Publication year - 2002
Publication title -
bju international
Language(s) - English
Resource type - Journals
SCImago Journal Rank - 1.773
H-Index - 148
eISSN - 1464-410X
pISSN - 1464-4096
DOI - 10.1046/j.1464-4096.2001.01868.x
Subject(s) - prostate cancer , medicine , prostatectomy , rectal examination , prostate , transrectal ultrasonography , prostate specific antigen , urology , cancer , population , biopsy , prostate cancer screening , gynecology , oncology , environmental health
Objective To assess the magnitude of prostate cancer detection by serendipity (the coincidental detection of prostate cancer during the evaluation of an abnormal screening test result) when a digital rectal examination (DRE) and transrectal ultrasonography (TRUS) are used as initial screening tests for prostate cancer in men with low levels of prostate‐specific antigen (PSA; 0.0–3.9 ng/mL). Patients and methods In all, 117 participants of a population‐based screening study were diagnosed with prostate cancer after a standard evaluation of an abnormal screening test result; 49 underwent radical prostatectomy. Serendipity was defined as either: (i) the presence of prostate cancer opposite to the side that raised suspicion for cancer on DRE and/or TRUS; (ii) a negative lesion‐directed biopsy while cancer was present in one or more of the cores of the sextant biopsy; (iii) a tumour volume of < 0.5 mL on radical prostatectomy. Results Depending on the definition, 27–63% of prostate cancers detected at low PSA values were detected coincidentally and not as a result of a true‐positive test result. The proportion of cancers detected by serendipity was inversely correlated with serum PSA level.
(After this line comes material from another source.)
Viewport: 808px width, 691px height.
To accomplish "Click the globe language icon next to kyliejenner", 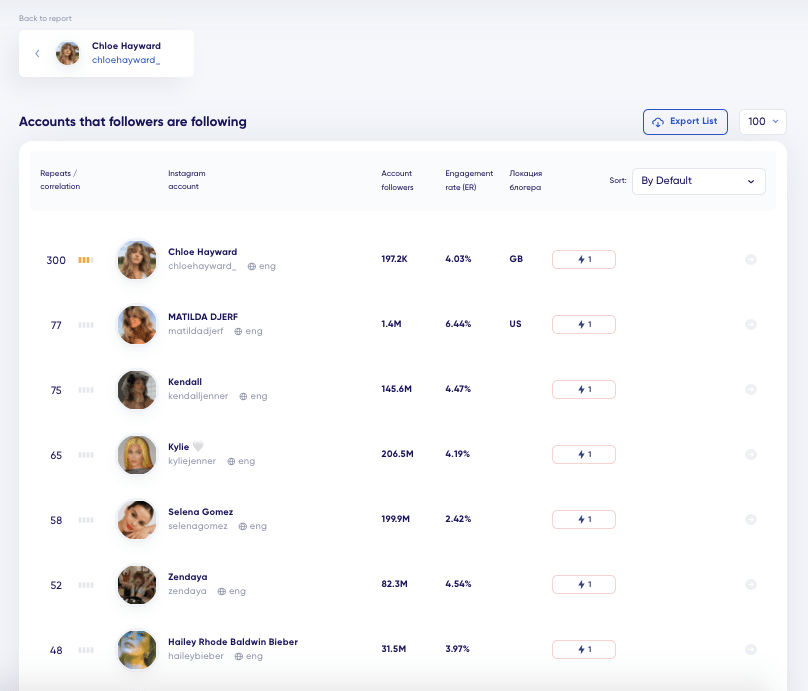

Conclusion A relatively high proportion of prostate cancers diagnosed in men with low PSA levels, and in which a biopsy was prompted by a suspicious DRE and/or TRUS, are considered to be detected by chance only. As these cancers are mostly small (< 0.5 mL), with potentially low biological aggressiveness, relying on serendipity seems disadvantageous in prostate‐cancer screening. The level of serendipity in prostate cancer detection, the poor performance of the screening test, and high inter‐observer variability, casts further doubt on the utility of DRE (and TRUS) as initial screening tests for prostate cancer in population‐based screening.